第481話 試合終了後のあれこれ
優勝が決まり、球場内を一周した。
アウェーであり、しかも応援熱心な京阪ジャガーズファンが大勢を占める中ではあるが、思いのほか、京阪ジャガーズファンからも暖かい拍手や声援を受けた。
試合が終われば、ノーサイドということだろうか。
そしてこの球場では希少な(?)、札幌ホワイトベアーズファンの応援席に行くと、とりわけ大きな声援、そして拍手を受けた。

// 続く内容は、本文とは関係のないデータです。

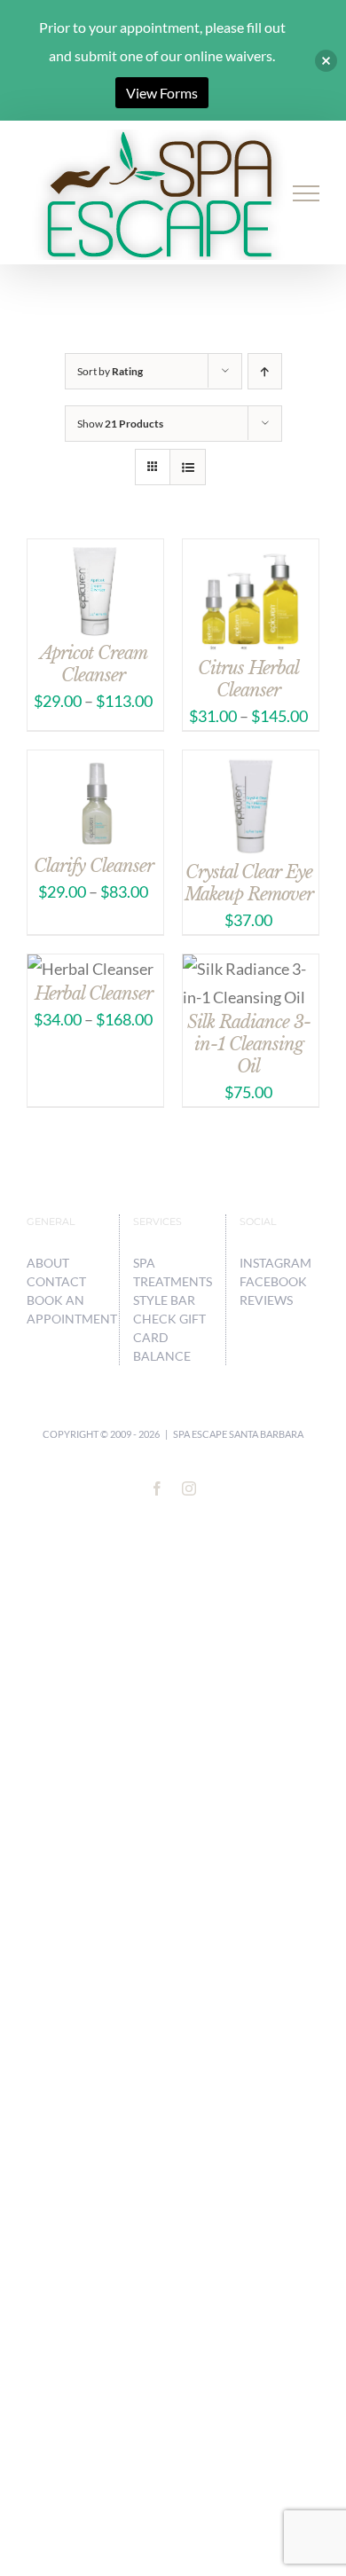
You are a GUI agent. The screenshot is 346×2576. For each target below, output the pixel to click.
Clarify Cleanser (93, 865)
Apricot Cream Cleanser (93, 664)
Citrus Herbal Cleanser (248, 679)
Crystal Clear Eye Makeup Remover (249, 883)
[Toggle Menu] (306, 193)
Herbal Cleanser (94, 993)
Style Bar (164, 1300)
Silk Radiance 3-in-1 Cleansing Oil (249, 1044)
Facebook (273, 1281)
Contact (56, 1281)
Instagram (275, 1262)
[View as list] (187, 467)
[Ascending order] (265, 371)
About (48, 1262)
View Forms (162, 92)
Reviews (266, 1300)
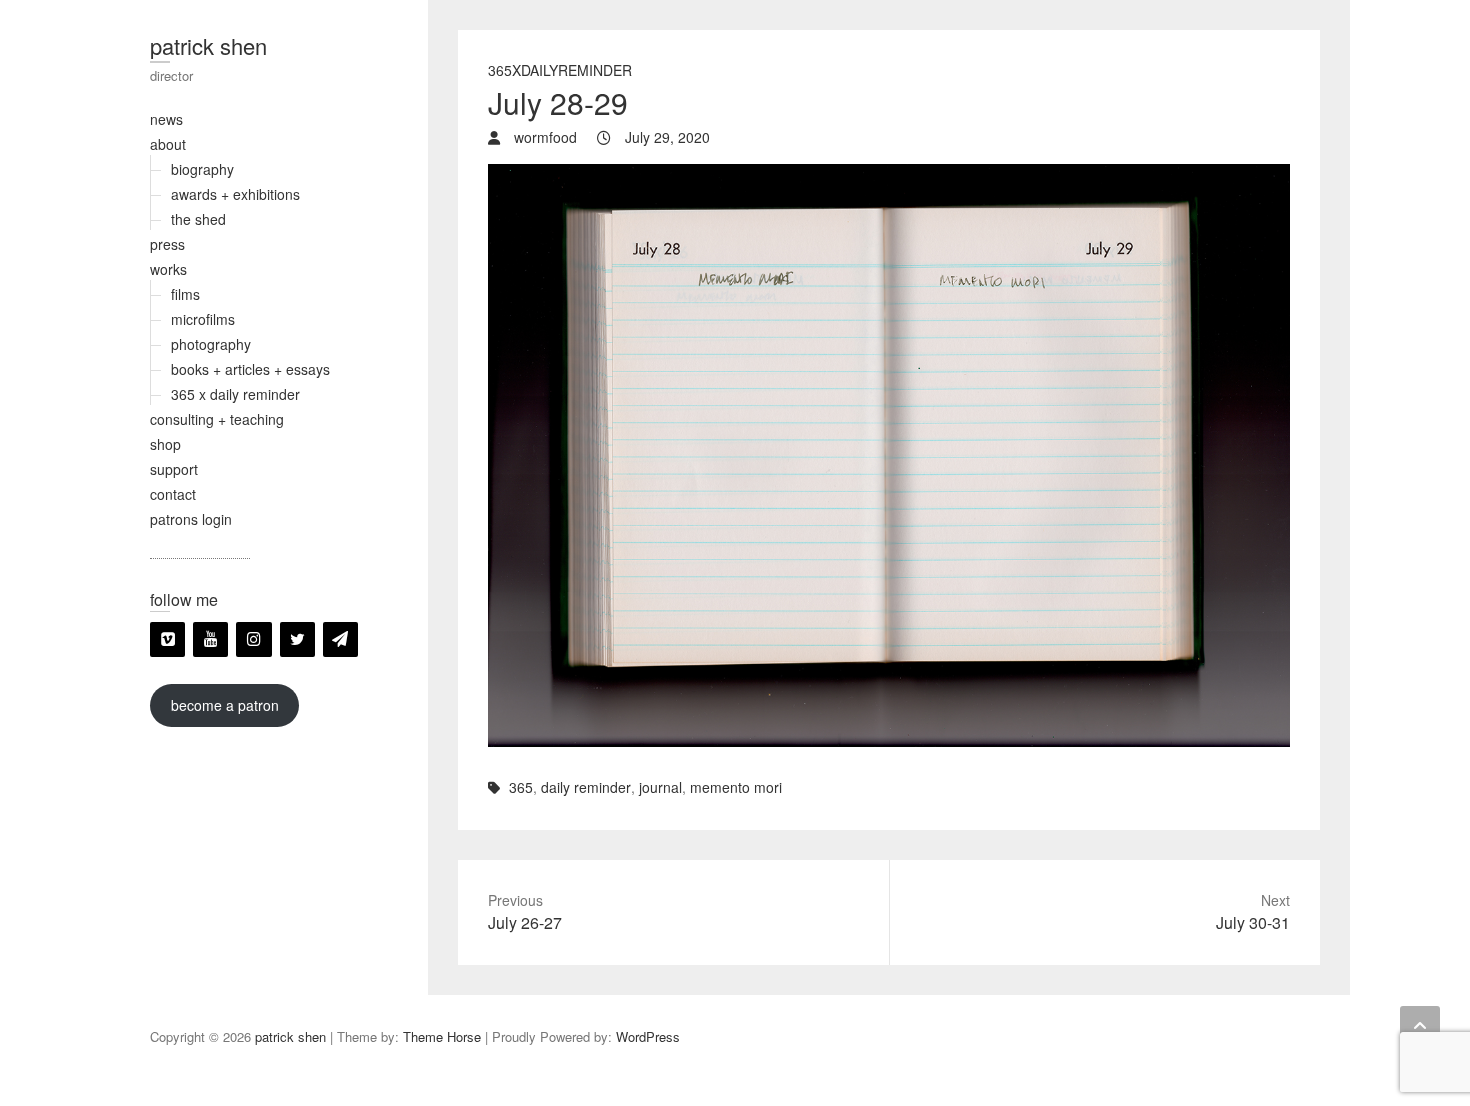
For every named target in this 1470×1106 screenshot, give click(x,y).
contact (173, 494)
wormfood (543, 137)
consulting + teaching (217, 419)
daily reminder (586, 787)
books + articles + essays (250, 369)
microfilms (203, 319)
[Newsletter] (340, 639)
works (168, 269)
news (166, 119)
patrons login (191, 519)
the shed (198, 219)
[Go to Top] (1420, 1026)
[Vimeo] (167, 639)
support (174, 469)
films (185, 294)
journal (660, 787)
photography (211, 344)
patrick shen (208, 45)
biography (202, 169)
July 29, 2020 (665, 137)
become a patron (225, 705)
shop (165, 444)
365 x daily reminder (235, 394)
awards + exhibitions (235, 194)
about (168, 144)
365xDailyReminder (560, 70)
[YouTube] (210, 639)
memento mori (736, 787)
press (167, 244)
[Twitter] (297, 639)
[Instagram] (253, 639)
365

わざわざ札幌から大阪まで、応援に来るような酔狂な方々である。
熱狂的な札幌ホワイトベアーズファンだろう。
外野席の後ろの方に、遠目に翔斗を抱えた結衣と三田村夫妻の姿が見えた。
表情はよくわからないが、喜んでくれているのは間違いない。
そしてそれが終わると、京阪ジャガーズのシーズン終了のセレモニーが行われる。
そのため、僕ら札幌ホワイトベアーズナインはベンチに引き上げた。
新川広報によると、この後は主力選手の合同記者会見、そしてホテルでの祝勝会、つまりビールかけがあるそうだ。
僕は規定打席にも到達していないし、記者会見には呼ばれないだろう。
なおビールかけはユニフォームを来て行うそうなので、洗いたての新しいホームユニフォームに着替えることになる。
ロッカールームに戻ると、谷口、五香選手とハイタッチをした。
そう言えば、バタバタしていて気づかなかったが、今日の試合の勝ち投手は11回裏を抑えた稲本投手、そしてセーブは五香選手についた。
「お前、最後の最後にいいところ持っていったな」
「いやー、自分でもこんな結末思ってもみたかったぜ。
まさか優勝のマウンドに立つなんてな」
五香選手はシーズン途中で二軍降格となり、苦しい時期もあったと思うが、最後に代打でヒットを打ち、優勝の瞬間にはマウンドにいた。
まさに「終わり良ければ全て良し」を体現するようなシーズンだったであろう。
そして谷口は初めて規定打席に到達し、打率.261、ホームラン17本、打点48と自己最高の打撃成績を残した。
特筆すべきは犠打31という数字だろう。
バントのできる中距離砲という、プロ野球界でも稀有な立ち位置を築いた。
でも本人は不満らしい。
規定打席に達したら、軽くホームラン20本は打てると思っていたそうだ。
まあそれは来年に取っておけ。
そして僕は120試合に出場し、306打数93安打で打率.304、ホームラン6本、打点38、盗塁25(盗塁死9)の成績を残した。
湯川選手の入団や、光村選手の成長、序盤のロイトン選手の好調等により、シーズン前半はなかなかスタメン出場が増えず、苦しい時期もあった。
しかしながら後半はほぼスタメンに定着し、打率3割越えを果たした。
チームも優勝し、良いシーズンだったと言えるのではないだろうか。
来季は規定打席に到達しての打率3割が第一目標。
そして盗塁王、ゴールデングラブ賞も一度はとってみたい。
僕はロッカールームのソファーに座って、タオルで汗を拭き、スポーツドリンクを飲みながら、ぼんやりとそんな事を考えていた。
「おい、バカ橋と谷口はいるか」
せっかく静かに今シーズンを振り返っていたのに、新川広報のダミ声に虚しくも静寂が破られた。
一体なんだっつうんだ。
「はい、なんざんすか」
僕は手を挙げて答えた。
「記者会見だよ。
お前と谷口も一応、主力として参加してもらう」
「え、僕もですか?」
「ああ、俺も全国に我がチームの恥を晒したくないが、今日の試合で理由のわからない活躍をしたのは確かだ。
番記者たちからも、バカ橋の談話を聞きたいという声が上がっている」
お呼びとあっちゃあ、仕方が無い。
面倒くさいと思いつつも、僕は重い腰を上げた。
記者会見場を袖から見ると、長いテーブルに椅子が10脚くらい置いてあった。
そして既に多くの記者、そしてカメラマンが集まっている。
記者会見は大平監督を始めとして、道岡選手、ダンカン選手、下山選手、武田捕手、青村投手、新藤投手、そして僕と谷口、湯川選手ということだ。
準備ができ、僕らは袖から順に出て、一礼をして席に座った。
僕は向かって右から2番目であり、両隣は谷口と湯川選手である。
カメラのフラッシュがパチパチと眩しい。
こんなに多くのカメラに囲まれるのは初めてだ。
入団会見の時や、トレードで札幌ホワイトベアーズに移籍した時の記者会見の時に比べても格段に多い。
「それでは札幌ホワイトベアーズ、優勝会見を始めます」
司会のアナウンサーの発声により、記者会見が始まった。